Me encanta mi barrio, ha dado un cambio radical en los últimos años, poco después de que yo lo eligiera como mi centro de operaciones. Había vivido unos años en el extrarradio pero me cansé: era una casa grande, con dos habitaciones, terraza, cocina inmensa, etc. Todo eso estaba muy bien pero tardaba una hora en llegar al centro, una hora en llegar al trabajo. Pensé que lo mejor era vivir en una casa más pequeñita a cambio de estar donde está todo y tener el trabajo al lado.
Cuando me mudé al que hoy es mi barrio, no obstante, echaba de menos más tiendas y restaurantes locales: todo eran franquicias. Pero en los últimos tiempos el barrio se ha revolucionado: muchos jóvenes emprendedores lo han llenado de cafés, galerías de arte, pequeños restaurantes de comida local. Y por fin puedo ir a comer si tener que preguntar mil veces por lo alérgenos del menú.
En mi calle hay un restaurante que se ha convertido casi en mi oficina del tiempo que paso allí. Es un lugar vegano con mucha atención a las intolerancias alimentarias: me siento como pez en el agua porque yo siempre he tenido muchos problemas con la comida.
A Irene, la dueña, no le tengo que explicar que es sin lactosa porque lo sabe muy bien: ella también tiene intolerancia a la lactosa. Cuando entro por la puerta no tengo explicar cómo quiero el café, qué no tienen que poner en la ensalada: me conocen muy bien. Soy un cliente fijo y ya conocen mis gustos y mi “dieta”, pero tratan igual a los clientes nuevos, siempre interesándose por cualquier pequeño detalle para hacer su velada lo más agradable y sana posible.

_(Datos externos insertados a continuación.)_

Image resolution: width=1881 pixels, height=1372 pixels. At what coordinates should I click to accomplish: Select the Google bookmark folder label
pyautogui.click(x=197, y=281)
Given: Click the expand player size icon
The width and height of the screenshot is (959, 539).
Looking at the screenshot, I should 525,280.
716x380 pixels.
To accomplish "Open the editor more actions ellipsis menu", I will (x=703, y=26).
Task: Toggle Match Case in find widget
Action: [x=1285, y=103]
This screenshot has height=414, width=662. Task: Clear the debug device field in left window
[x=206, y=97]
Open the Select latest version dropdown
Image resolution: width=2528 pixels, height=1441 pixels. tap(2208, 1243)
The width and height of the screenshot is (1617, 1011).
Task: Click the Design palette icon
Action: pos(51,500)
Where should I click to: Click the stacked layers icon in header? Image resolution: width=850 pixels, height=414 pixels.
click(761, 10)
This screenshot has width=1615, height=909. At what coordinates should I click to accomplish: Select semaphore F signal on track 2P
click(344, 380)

Pero este restaurante no es, ni mucho menos, el único establecimiento que se ha ganado el cariño de todo el barrio. A dos pasos hay un café espectacular. Solo venden café y zumos: nada de alcohol. Aquí también saben muy bien que es sin lactosa pero además el local está deliciosamente decorado. Nadie apostaba por él cuando lo abrieron, pero ahora está siempre a reventar. Lo dicho, me encanta mi barrio.